We see the other characters only through Ross’s eyes and thoughts, and it’s interesting to see her perceptions of them change over time — particularly the rowankind boy David, and Corwen, a gentleman who appears out of nowhere and seems determined to assist Ross. I also became rather fond of Hookey, her first mate, a blunt and sometimes ruthless pirate whose loyalty and friendship seem unshakeable. Even minor characters are well-drawn and believable, and the villain, though obsessed and despicably ruthless, acts not because he is inherently evil but out of deep-seated beliefs. In fact, throughout the entire book Bedford eschews simplistic tropes of “good” and “evil” in favor of more realistic ethical struggles between expediency and honor, self-interest and altruism, fealty vs. what is morally right, and the good of the many vs. the needs of the few.
Winterwood is the first in a trilogy. I have already ordered the next two books, and can’t wait to read them.
Read for the COYER Quarantine Challenge (Opposites Readathon), The Backlist Reader Challenge, and the Mount TBR Reading Challenge. (See Challenges page in the header menu for details.)

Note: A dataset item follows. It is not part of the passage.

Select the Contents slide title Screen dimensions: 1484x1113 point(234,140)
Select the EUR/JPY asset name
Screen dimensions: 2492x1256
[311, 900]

Reading this book contributed to these challenges:
- COYER Quarantine Edition (2020)
- Mount TBR Reading Challenge 2020
- The Backlist Reader Challenge 2020
Bea's Book Nook
“How could I resist a fantasy about a “widowed, cross-dressing privateer captain and unregistered witch,” her pirate crew, a werewolf, a ghost, and the Fae? Also a magical box, a wrong to right, and a ruthless, magic-wielding government spymaster.” I don’t think I can either. The story sounds delightful.
Bea’s Book Nook recently posted…Bea Reviews The Goodbye Man by Jeffery Deaver
I don’t think I can resist this one either. Too many awesome elements. And that cover! Can’t wait to give this one a read. 🙂
Lark recently posted…Something to make you smile…
Nicole @ BookWyrmKnits
Magic and piracy? Sounds fun!
Nicole @ BookWyrmKnits recently posted…Flashdance Shawl
Oh this looks so fun and I don’t think I’ve read anything quite like this. I’ll have to order the first book.
Great review, Lark! I need to get hold of this series. I loved Bedford’s sci fi trilogy, so it makes sense to this one – once I’ve pruned down my arcs – my NG habit has become rather out of hand since the lockdown started.
I know what you mean about the ARCs! Mine NG habit was out of hand even before the lockdown. Also, it’s nice to hear that Bedford’s SF trilogy is also good — though I would have guessed so, from the quality of her writing.